Google has released a full version of the FCC's report on the company's controversial gathering of personal data with Street View cars.
The move, reported by the Los Angeles Times, comes about a week after a privacy group filed a Freedom of Information Act request to see the full report, and a short time after the FCC released a heavily redacted version, saying Google's data collection had not broken the law but that the commission would impose a $25,000 fine on the company for "deliberately impeding and delaying" its probe.
There have been a handful of government investigations into how Google's Street View cars collected the personal and private data of individuals via wireless networks while mapping cities in more than 30 countries. Google has said the cars were supposed to collect just the locations of Wi-Fi access points, but that they also inadvertently collected e-mail and text messages, passwords, Internet-usage history, and other data from unsecured wireless networks for two years or so, beginning in 2007.
In regard to the newly released FCC document, Google spokeswoman Jill Hazelbaker said in an e-mailed statement to the Los Angeles Times, "We decided to voluntarily make the entire document available except for the names of individuals. While we disagree with some of the statements made in the document, we agree with the FCC's conclusion that we did not break the law. We hope that we can now put this matter behind us."
As Hazelbaker notes, the newly released report blacks out only the names of individuals -- revealing, the LA Times says, new details and raising new questions. The FCC speaks of a rogue engineer who deliberately wrote code to collect the data, and the agency questions whether the employee's colleagues and managers knew, or should have known, about the code. Among the claims made by FCC investigators in the full document, as reported by the Times:
- The engineer told two colleagues, including a senior manager, about the code.
- The engineer also distributed to the Street View team a document that said the data collection would take place.
- A senior manager said he had preapproved the document before it was written; Street View managers said they hadn't read the document; and a colleague recalled receiving the document but didn't remember any reference to such data collection.

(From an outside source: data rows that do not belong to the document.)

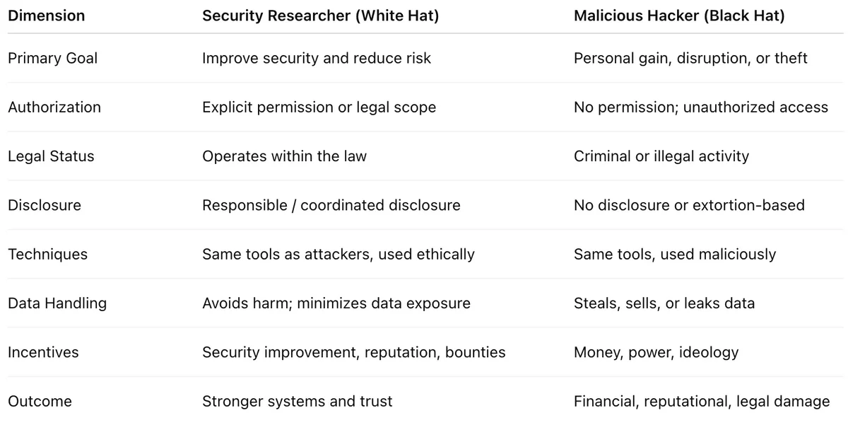Screen dimensions: 848x425
Task: Select the Incentives row label
Action: [43, 352]
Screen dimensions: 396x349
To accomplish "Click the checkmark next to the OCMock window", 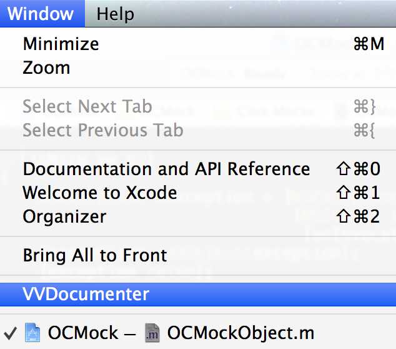I will 11,333.
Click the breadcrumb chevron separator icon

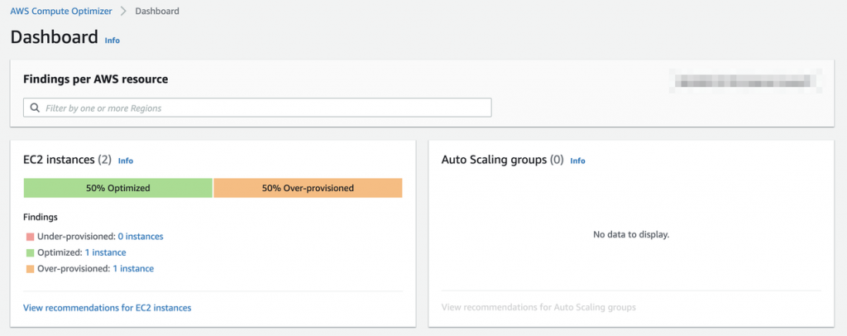pyautogui.click(x=122, y=11)
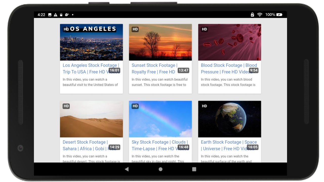Click the HD badge on Desert video
The height and width of the screenshot is (182, 324).
tap(66, 106)
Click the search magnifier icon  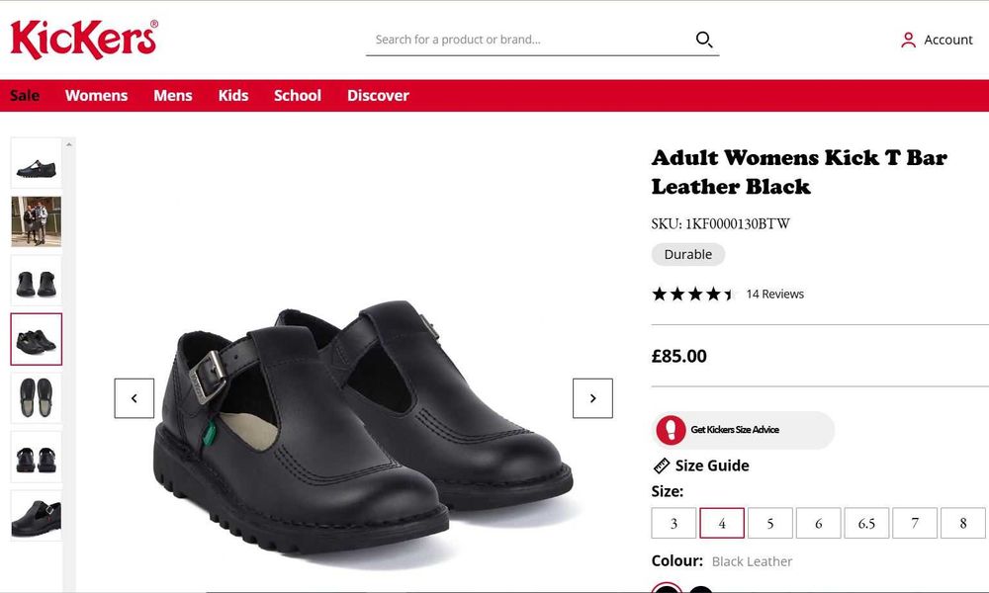[x=704, y=40]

- A different engineer, who worked on a line-by-line debugging of code for the Street View project, said he didn't see the data-collection code.
- Engineers on the project told the FCC they weren't required to get approval from project managers before modifying the code.
- The rogue engineer was working on Street View only as a side project and was interested in collecting the data to see if it could be used in other Google products. He dismissed privacy concerns because the Street View cars wouldn't be near "any given user for an extended period of time" (though he made a note to discuss the issue with a product counsel).
- The engineer reviewed the data at least once for info on frequently visited Web sites, thinking the data could help Google's search team. But when a member of the search quality team said such data had no value, the engineer dropped the idea.
The FCC also accuses Google in the report of holding back an e-mail that discussed the engineer's review of data with a senior manager on the project, the LA Times reports.
Among some people, suspicions remain about Google's stance toward data-collection and privacy. Most recently, concerns have been raised about the company's Drive cloud-storage service. The more data Google has, CNET's Rafe Needleman has written, the more valuable the company's core service, targeted advertising, becomes.
On April 17, U.S. Rep. Edward J. Markey, a Massachusetts Democrat in the House, called on Congress to hold a hearing on the Street View data-gathering incident. "The circumstances surrounding Google's surreptitious siphoning of personal information leaves many unanswered questions," he said.
On April 19, the Electronic Privacy Information Center filed a Freedom of Information request to see the full report. The group's executive director told the LA Times that EPIC looked forward to reviewing the newly released document.